___ The data ___
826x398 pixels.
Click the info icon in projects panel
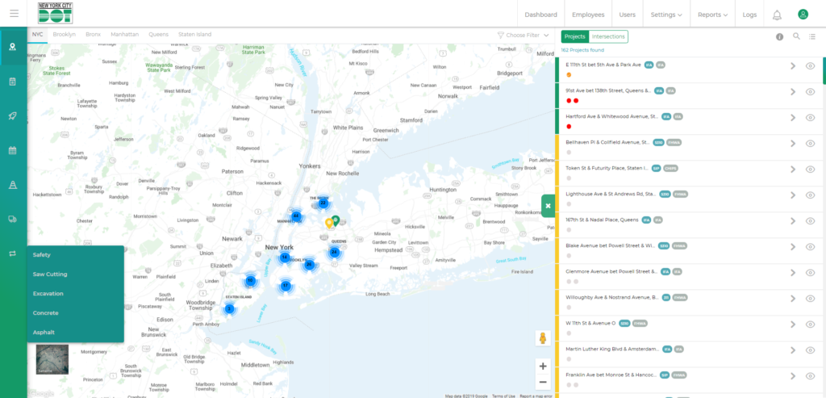coord(779,36)
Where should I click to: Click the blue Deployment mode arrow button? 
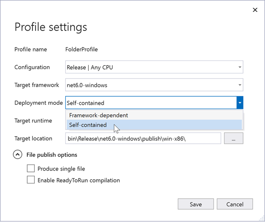pyautogui.click(x=240, y=103)
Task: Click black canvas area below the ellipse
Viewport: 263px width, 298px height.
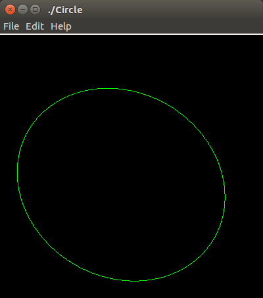Action: click(132, 290)
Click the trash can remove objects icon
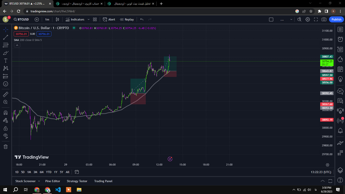 point(5,147)
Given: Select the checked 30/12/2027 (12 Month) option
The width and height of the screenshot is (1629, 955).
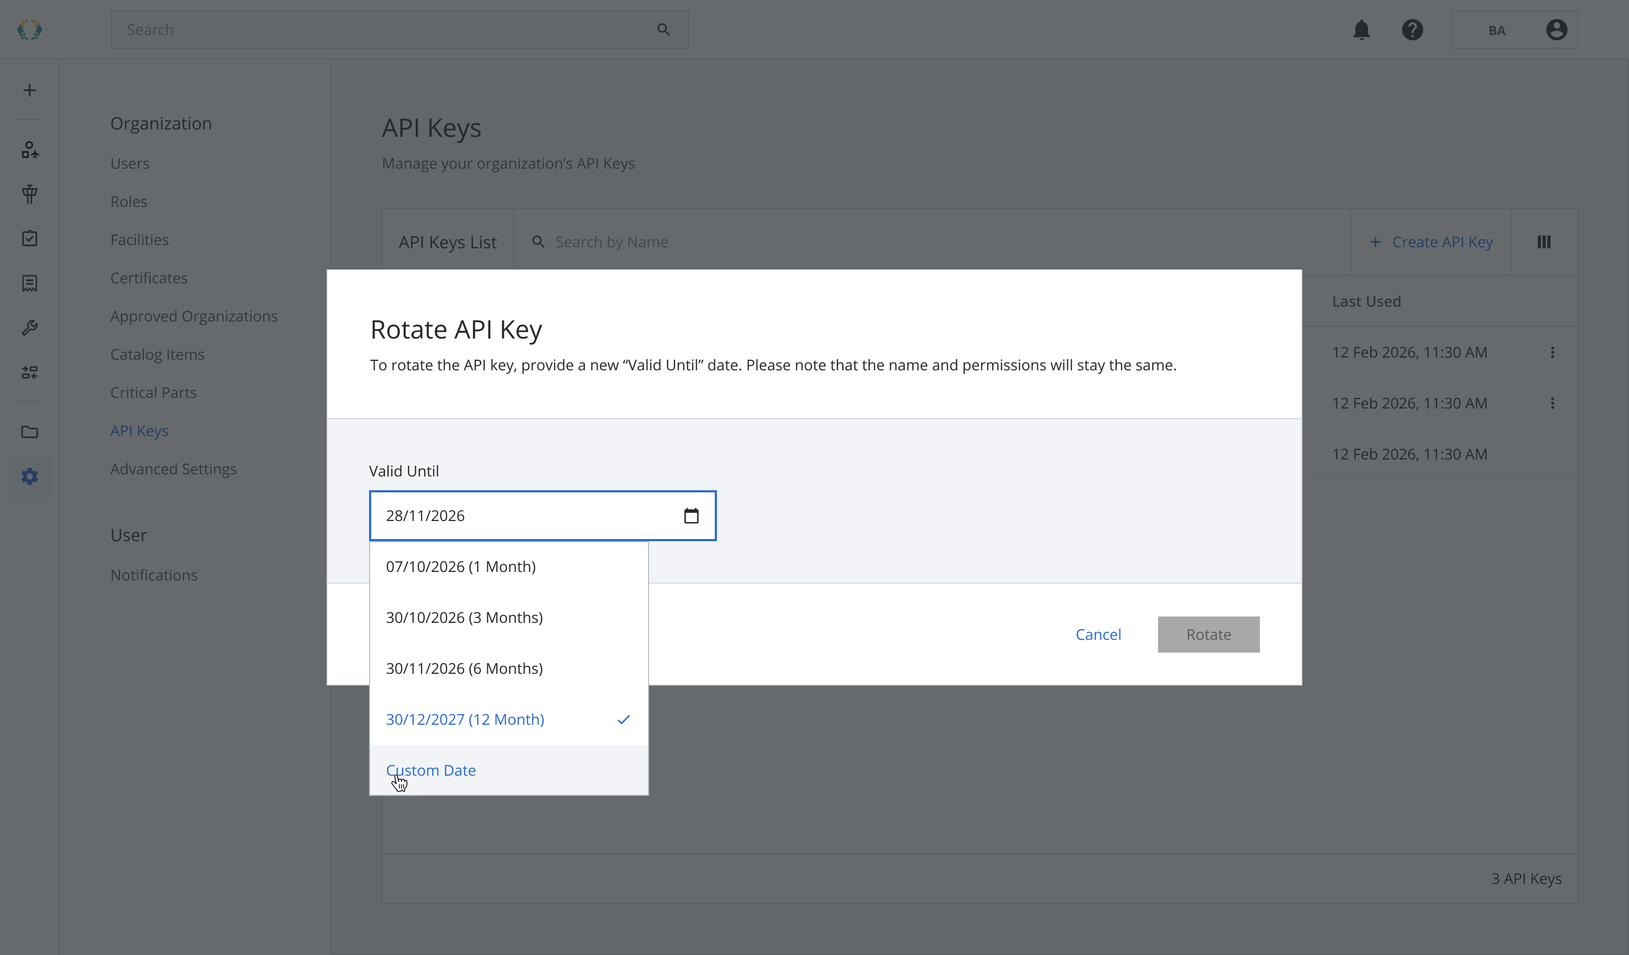Looking at the screenshot, I should (509, 719).
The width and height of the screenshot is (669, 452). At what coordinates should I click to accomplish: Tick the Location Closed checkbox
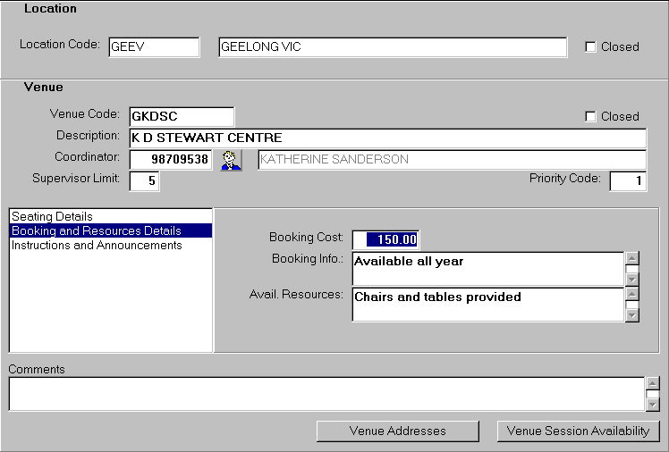coord(590,46)
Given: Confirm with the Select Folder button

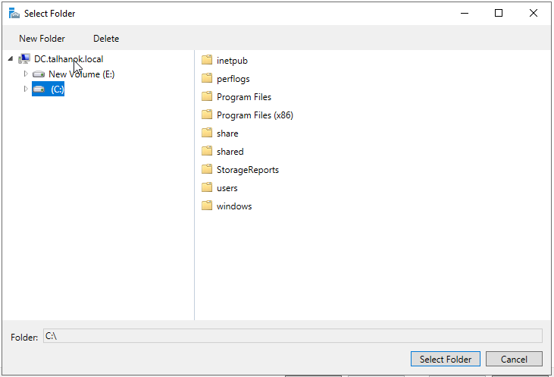Looking at the screenshot, I should pos(445,359).
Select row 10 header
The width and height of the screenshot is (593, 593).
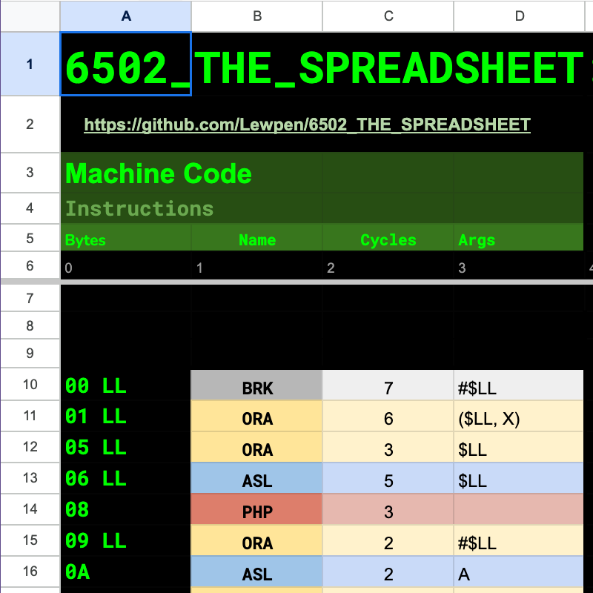pyautogui.click(x=30, y=385)
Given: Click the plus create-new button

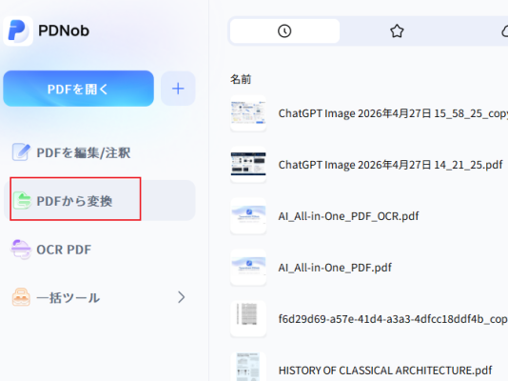Looking at the screenshot, I should [x=178, y=89].
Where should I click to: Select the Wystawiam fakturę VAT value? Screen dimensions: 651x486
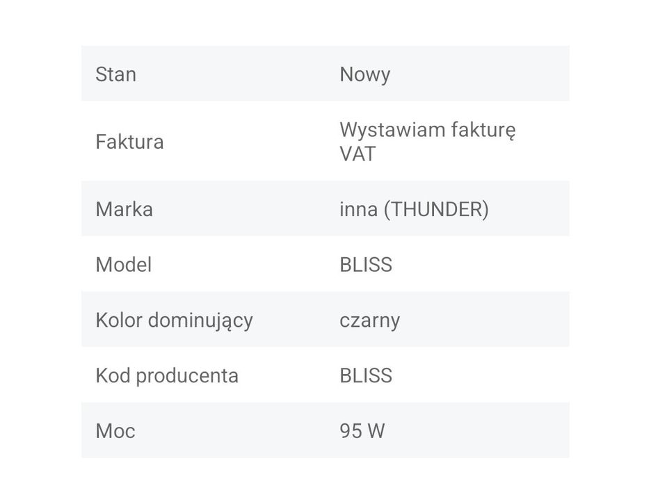(427, 142)
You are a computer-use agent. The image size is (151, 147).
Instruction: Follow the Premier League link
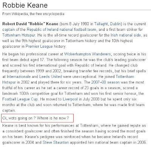click(39, 47)
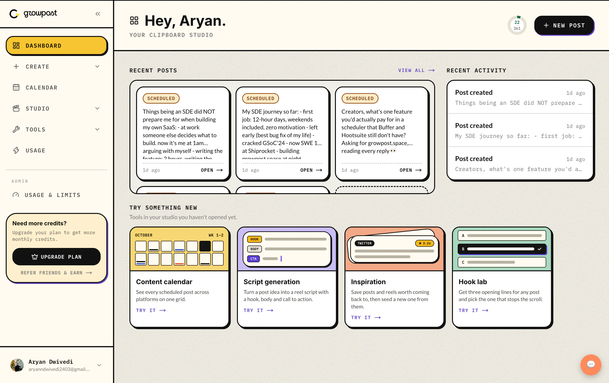Expand the Tools section chevron
The height and width of the screenshot is (383, 609).
[97, 129]
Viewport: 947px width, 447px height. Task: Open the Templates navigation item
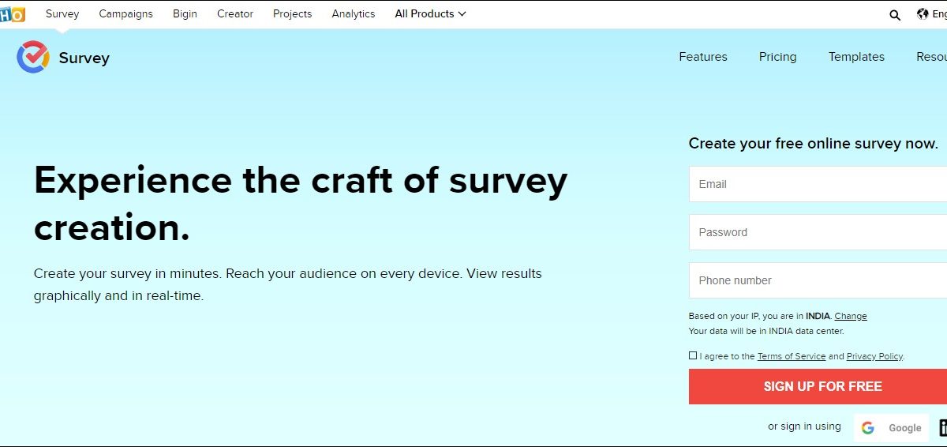point(856,57)
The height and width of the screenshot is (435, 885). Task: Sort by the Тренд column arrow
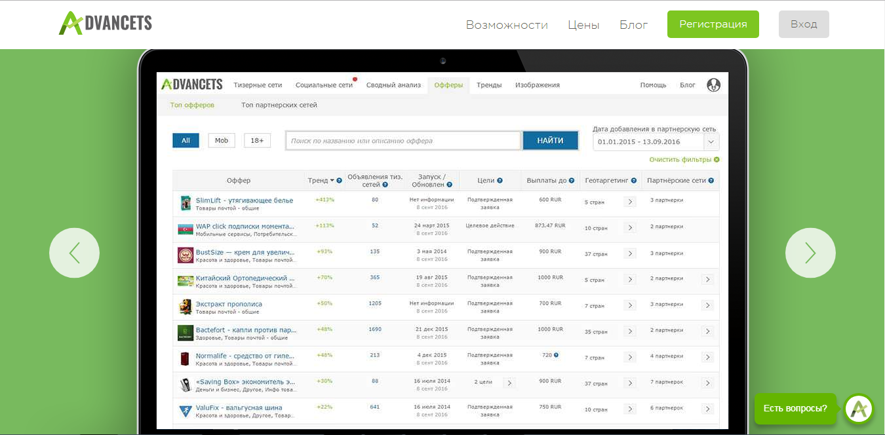tap(332, 181)
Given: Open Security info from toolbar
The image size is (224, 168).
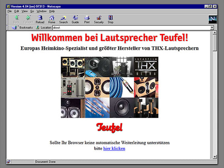Looking at the screenshot, I should point(99,19).
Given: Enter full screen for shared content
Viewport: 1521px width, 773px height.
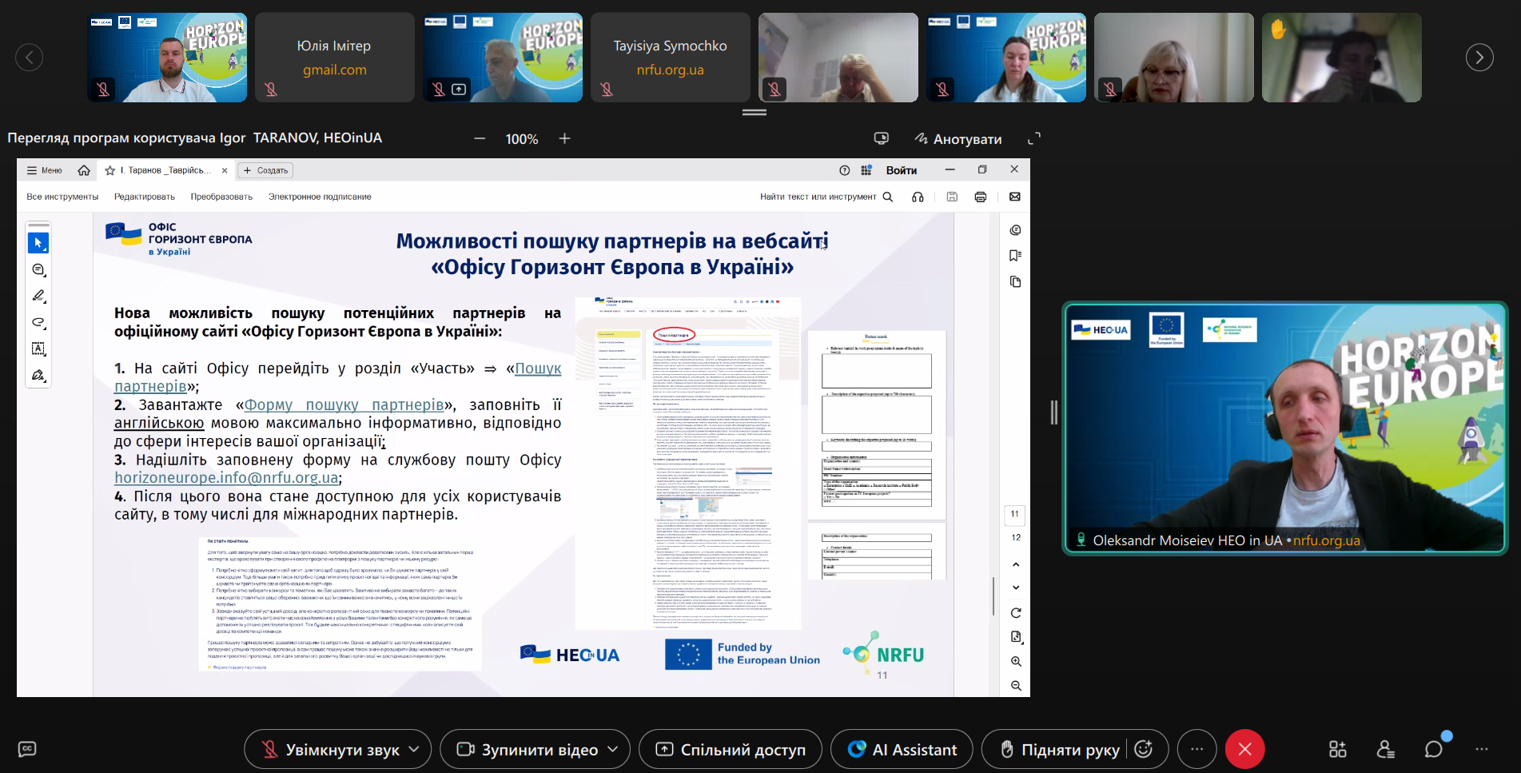Looking at the screenshot, I should [1033, 138].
___
• Problem details:
If a picture falls within the span, leave it out, and reproduce exactly the lines from the one containing "The width and height of the screenshot is (593, 593)." through the end of the material, and no others.

• Solution to the problem:
The width and height of the screenshot is (593, 593).
pyautogui.click(x=30, y=385)
Given: Click the plus create-new button

Looking at the screenshot, I should [x=178, y=89].
Where should I click to: Select the Wystawiam fakturę VAT value? Screen dimensions: 651x486
(427, 142)
You are a computer-use agent. The image size is (151, 147).
Instruction: Follow the Premier League link
click(39, 47)
Expand the Tools section chevron
The height and width of the screenshot is (383, 609).
[97, 129]
Viewport: 947px width, 447px height. Task: Open the Templates navigation item
point(856,57)
The height and width of the screenshot is (435, 885). Task: Sort by the Тренд column arrow
tap(332, 181)
Given: Open Security info from toolbar
The image size is (224, 168).
Looking at the screenshot, I should point(99,19).
Given: Enter full screen for shared content
Viewport: 1521px width, 773px height.
Looking at the screenshot, I should [1033, 138].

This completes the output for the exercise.